• September 19, 2024

Twitter telah mencabut larangan misinformasi tentang COVID – penelitian menunjukkan bahwa hal ini menimbulkan risiko serius bagi kesehatan masyarakat

Ini adalah ringkasan yang dibuat oleh AI, yang mungkin memiliki kesalahan. Untuk konteksnya, selalu rujuk artikel selengkapnya.

Keputusan Twitter untuk tidak lagi menerapkan kebijakan misinformasi COVID-19 dapat menimbulkan efek limpahan, yang menyebabkan platform media sosial lain juga mengalami peningkatan misinformasi.

Keputusan Twitter untuk tidak lagi memberlakukannya Kebijakan Misinformasi COVID-19diam-diam diposting di halaman peraturan situs web dan terdaftar efektif pada 23 November 2022, para peneliti dan pakar kesehatan masyarakat sangat prihatin dengan potensi konsekuensinya.

Misinformasi kesehatan bukanlah hal baru. Kasus klasik adalah misinformasi tentang suatu dugaan namun kini terbantahkan hubungan antara autisme dan vaksin MMR berdasarkan studi terdiskreditkan yang diterbitkan pada tahun 1998. Informasi yang salah seperti ini mempunyai dampak serius terhadap kesehatan masyarakat. Negara-negara yang memiliki gerakan antivaksin yang lebih kuat terhadap vaksin difteri-tetanus-pertusis (DTP) menghadapi insiden batuk rejan yang lebih tinggi pada akhir abad ke-20, misalnya.
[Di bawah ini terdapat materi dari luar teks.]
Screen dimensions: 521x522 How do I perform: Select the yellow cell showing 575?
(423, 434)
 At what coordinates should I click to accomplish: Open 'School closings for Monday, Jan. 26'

Jika sebuah peneliti mempelajari media sosial, Saya percaya bahwa mengurangi moderasi konten adalah langkah penting ke arah yang salah, terutama mengingat perjuangan berat yang dihadapi platform media sosial dalam memerangi misinformasi dan disinformasi. Dan pertaruhannya sangat besar dalam memerangi misinformasi medis.

Informasi yang salah di media sosial

Ada tiga perbedaan utama antara bentuk misinformasi sebelumnya dan misinformasi yang tersebar di media sosial.

Pertama, media sosial memungkinkan terjadinya misinformasi menyebar dalam skala, kecepatan, dan cakupan yang jauh lebih besar.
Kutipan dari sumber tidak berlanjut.